Le repas fut charmant.

Si Phydime et sa femme furent accueillants, le jeune médecin, de son côté, sut conquérir ses hôtes. Et un peu plus tard, quand vint le dessert, Phydime se trouvait si bien grisé par la gentillesse du médecin, que, sans une hésitation, il eût consenti à lui donner sa fille en mariage.

Ah ! ce que c’est que d’être instruit ! se disait-il.

En effet, il voyait à sa table deux jeunes gens s’amuser si agréablement et avec une si belle courtoisie rien que par les jeux de l’esprit.

Il n’avait jamais vu sa Dosithée aussi babillarde… Et l’autre, est-ce qu’il ne l’était pas davantage ?

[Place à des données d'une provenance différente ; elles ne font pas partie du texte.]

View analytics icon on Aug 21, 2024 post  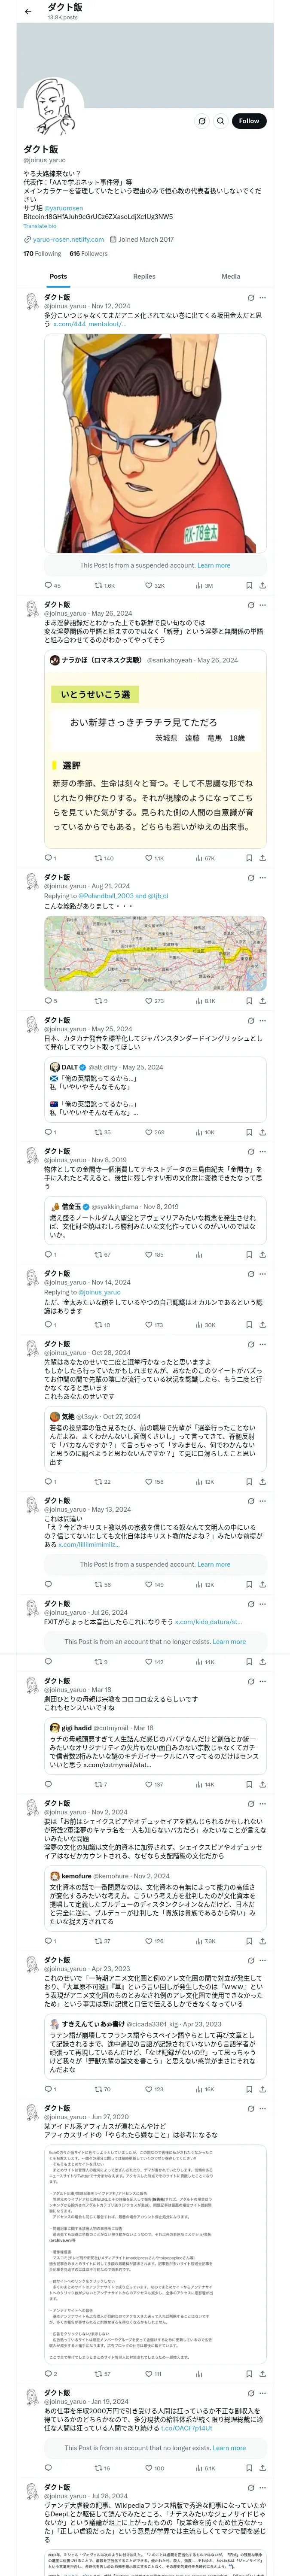coord(199,1000)
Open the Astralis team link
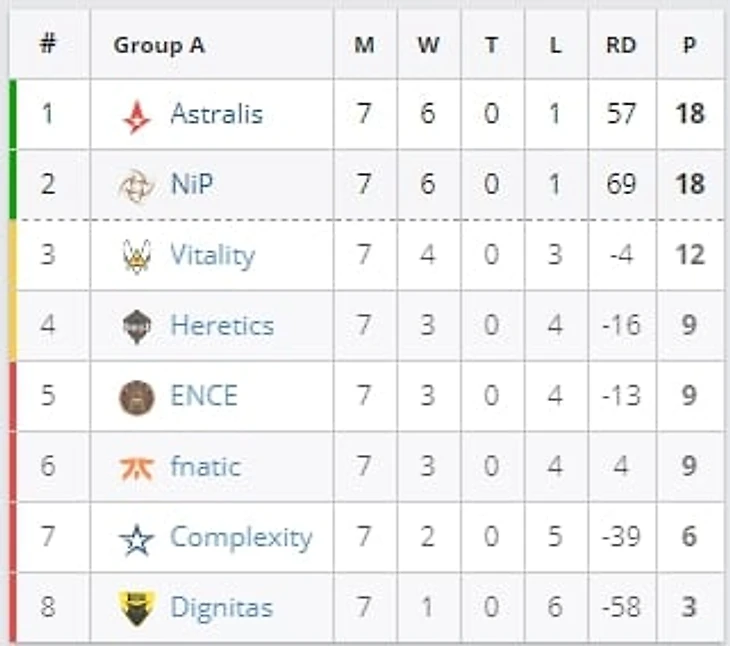The height and width of the screenshot is (646, 730). [x=216, y=114]
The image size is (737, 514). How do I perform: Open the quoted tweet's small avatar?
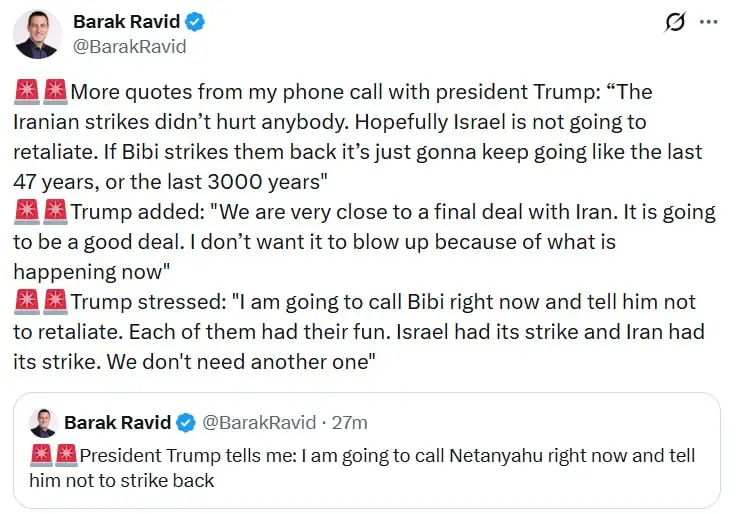pyautogui.click(x=43, y=423)
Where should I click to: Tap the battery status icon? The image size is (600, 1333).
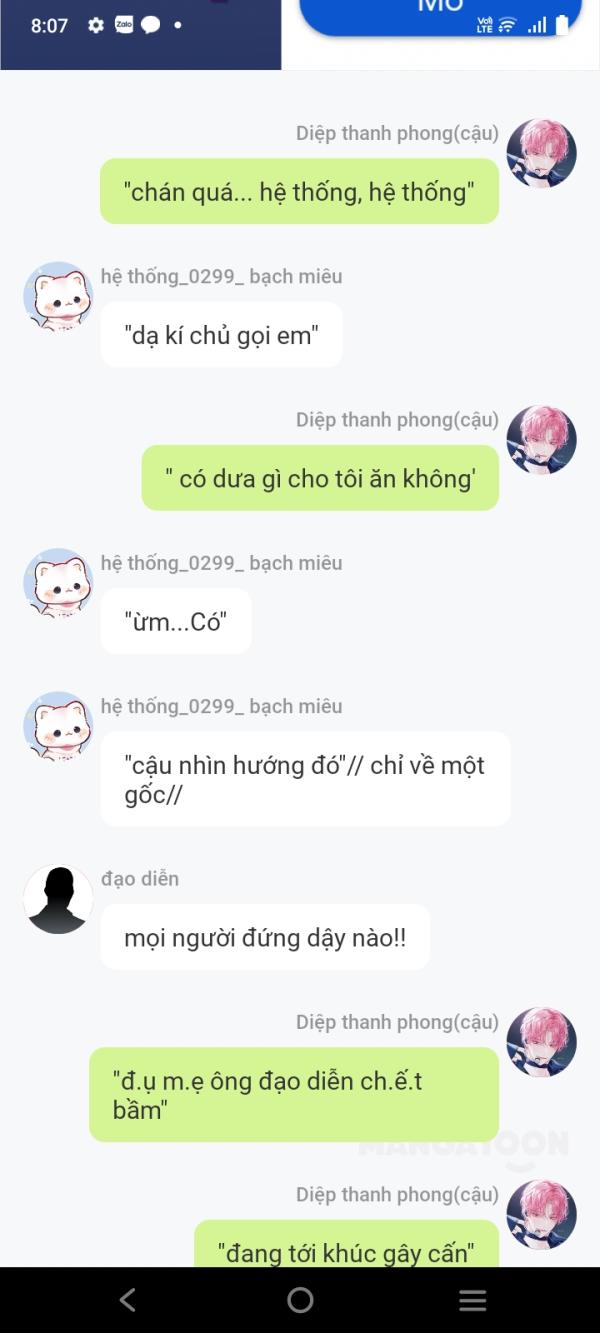click(562, 25)
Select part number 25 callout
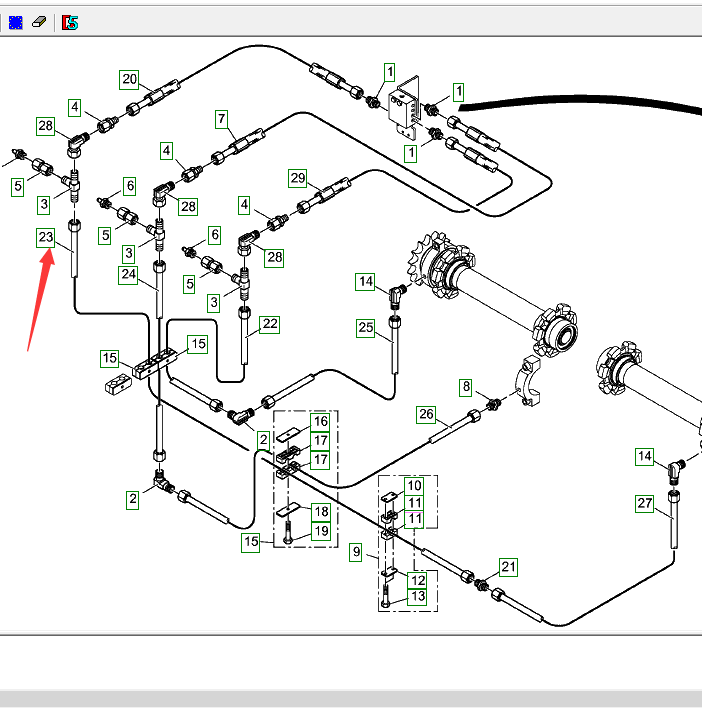 pyautogui.click(x=365, y=327)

Certainement, c’était lui, ce jeune médecin, qui entraînait sa fille ! Il était si gai, si enjoué, et pas fat, pas prétentieux pour un sou ! Il était sans façon, mais avec dans ses gestes et ses paroles une réserve et une dignité qui le haussaient dans l’esprit de ses hôtes. Entre lui et Dosithée, Phydime devinait qu’un lien se tissait déjà : cette délicieuse sympathie entre deux êtres qui se comprennent tant par le cœur que par l’esprit.

La veillée qui suivit le repas du soir fut non moins exquise.

Le médecin prit congé à dix heures.

On voulut le garder jusqu’au lendemain ; mais il prétexta, comme un refus courtois, des malades qui le réclamaient. Mais il promit de revenir, puisque sa visite paraissait si agréable.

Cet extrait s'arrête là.